Robert Mason, Vocals
coming soon

Steven Sweet, Drums
The last thing anyone who knows anything about Warrant ever expected to see was Steven Sweet back behind the drums. So, did hell freeze over or what? After his very painful and very abrupt dismissal from the band in 1994, Sweet carried a bitter grudge that colored his whole outlook on life. Sadly, it took the death of a close friend to shock the drummer into realizing that life is too short to waste it in anger. Instead of self-destructing, Sweet started singing more, drumming less, and embarked on an array of musical projects with his brother - everyone in their highly musical family is multi-instrumental. Brains also run in the family - his father worked as an electrochemist - and Sweet is one of most articulate people with whom you could ever hope to verbally spar, weaving sentence structure and innuendo as complex as the rhythmic melodies he plays. This proud husband finds his greatest joy, however, in the form of his ___-year-old daughter, who recently tested in the top ___ percentile of her age group.

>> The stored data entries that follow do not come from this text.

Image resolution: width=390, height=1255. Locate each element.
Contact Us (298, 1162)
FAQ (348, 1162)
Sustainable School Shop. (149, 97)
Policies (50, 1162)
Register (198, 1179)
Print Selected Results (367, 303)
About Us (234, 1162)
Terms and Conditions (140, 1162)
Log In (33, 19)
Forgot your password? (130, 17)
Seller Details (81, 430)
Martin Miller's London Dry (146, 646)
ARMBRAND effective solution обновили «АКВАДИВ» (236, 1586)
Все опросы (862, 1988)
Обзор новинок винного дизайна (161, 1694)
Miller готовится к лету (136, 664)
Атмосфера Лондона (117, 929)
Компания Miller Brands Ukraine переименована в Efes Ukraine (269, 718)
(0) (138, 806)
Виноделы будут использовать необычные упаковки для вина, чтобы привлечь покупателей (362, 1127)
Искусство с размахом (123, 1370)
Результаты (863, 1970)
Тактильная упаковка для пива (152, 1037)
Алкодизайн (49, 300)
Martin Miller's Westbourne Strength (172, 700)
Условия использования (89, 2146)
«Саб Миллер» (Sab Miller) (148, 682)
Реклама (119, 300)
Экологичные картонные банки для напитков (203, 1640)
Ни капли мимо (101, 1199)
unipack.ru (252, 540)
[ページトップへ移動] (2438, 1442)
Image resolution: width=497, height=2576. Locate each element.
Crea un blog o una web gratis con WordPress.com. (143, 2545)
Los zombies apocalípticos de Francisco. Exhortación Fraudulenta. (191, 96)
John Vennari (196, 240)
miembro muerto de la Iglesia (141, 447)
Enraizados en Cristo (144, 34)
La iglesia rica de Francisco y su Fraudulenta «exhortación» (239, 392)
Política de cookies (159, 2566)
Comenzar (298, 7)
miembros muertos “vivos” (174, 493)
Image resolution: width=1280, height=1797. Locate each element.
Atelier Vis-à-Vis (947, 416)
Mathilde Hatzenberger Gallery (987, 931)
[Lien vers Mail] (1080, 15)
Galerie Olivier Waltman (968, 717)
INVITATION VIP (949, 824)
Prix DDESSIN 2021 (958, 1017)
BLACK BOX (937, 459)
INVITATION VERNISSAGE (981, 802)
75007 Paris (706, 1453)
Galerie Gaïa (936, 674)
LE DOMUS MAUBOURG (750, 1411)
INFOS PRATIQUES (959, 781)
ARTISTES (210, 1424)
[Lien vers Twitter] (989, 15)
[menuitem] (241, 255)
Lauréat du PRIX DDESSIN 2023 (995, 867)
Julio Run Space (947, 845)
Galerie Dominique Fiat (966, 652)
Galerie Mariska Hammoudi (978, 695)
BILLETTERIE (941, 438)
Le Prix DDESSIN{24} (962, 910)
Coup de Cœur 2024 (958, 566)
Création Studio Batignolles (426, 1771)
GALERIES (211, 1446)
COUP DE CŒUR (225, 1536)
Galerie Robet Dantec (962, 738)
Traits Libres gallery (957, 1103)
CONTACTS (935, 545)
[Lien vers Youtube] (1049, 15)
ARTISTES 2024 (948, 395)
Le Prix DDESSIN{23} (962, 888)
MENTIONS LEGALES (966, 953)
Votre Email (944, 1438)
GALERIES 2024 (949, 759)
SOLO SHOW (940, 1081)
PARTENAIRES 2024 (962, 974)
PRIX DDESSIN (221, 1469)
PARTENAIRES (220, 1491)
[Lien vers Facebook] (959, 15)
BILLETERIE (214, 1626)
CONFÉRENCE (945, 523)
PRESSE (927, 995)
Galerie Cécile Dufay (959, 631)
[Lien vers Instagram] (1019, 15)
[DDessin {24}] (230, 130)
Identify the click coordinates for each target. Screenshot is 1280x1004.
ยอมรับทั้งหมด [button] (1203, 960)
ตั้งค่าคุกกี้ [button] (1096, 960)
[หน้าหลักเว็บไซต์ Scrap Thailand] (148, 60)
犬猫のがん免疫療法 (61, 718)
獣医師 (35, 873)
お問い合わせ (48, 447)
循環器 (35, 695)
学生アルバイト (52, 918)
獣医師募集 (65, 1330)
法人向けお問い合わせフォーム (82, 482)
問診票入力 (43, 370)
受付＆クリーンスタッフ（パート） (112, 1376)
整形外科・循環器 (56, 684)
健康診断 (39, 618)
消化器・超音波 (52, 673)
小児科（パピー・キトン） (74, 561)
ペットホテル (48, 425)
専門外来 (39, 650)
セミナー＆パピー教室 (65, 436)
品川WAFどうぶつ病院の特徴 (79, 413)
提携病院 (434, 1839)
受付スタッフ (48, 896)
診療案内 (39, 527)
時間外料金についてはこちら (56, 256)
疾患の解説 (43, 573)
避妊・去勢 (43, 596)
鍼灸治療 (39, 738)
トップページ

Over the past ten years, Sweet carved out quite a nice life for himself, thank you very much, so returning to Warrant took some serious coaxing and he approaches the opportunity with cautious optimism. The difference now, he says, is that Warrant no longer defines who he is, and that everyone in the band, including himself, has a better grasp on life, a more mature perspective. To hear those signature harmonies come screaming through again, the power on the skins like only he can deliver, is sending fans coast-to-coast into orbit. And that is purely Sweet.

Erik Turner, Guitar
It says a lot about a man who successfully holds down the same job for twenty years - especially when that job is playing guitar in a rock 'n' roll band. Erik Turner wasn't drinking legally the first time he hit rhythm guitar for Warrant, but twenty years, nine records, and umpteen tours of the U.S., Europe and Japan, later, one of the original bad boys of rock is still at it. Not that twenty years of touring didn't take its toll. Burnout kept Turner off the road in 1997, but a revitalized band lineup and a fresh set list of classics from Warrant's glory days have re-energized the 39-year-old husband and father of one, bringing a fresh perspective. When asked if he feels like a veteran rocker, Turner pauses and then reflects, "I guess I never thought about it that way...." The reality is something that snuck up on him when he was busy playing music. When he's not touring, this self-proclaimed homebody lives a quiet life in California, enjoying his family and indulging his passion for golf. He's also an accomplished artist painting in oil and canvas and having already sold many of his original pieces. To say Turner is a mellow guy is to paint only part of the picture. The other part comes alive in vivid color with his first passion - on stage with Warrant.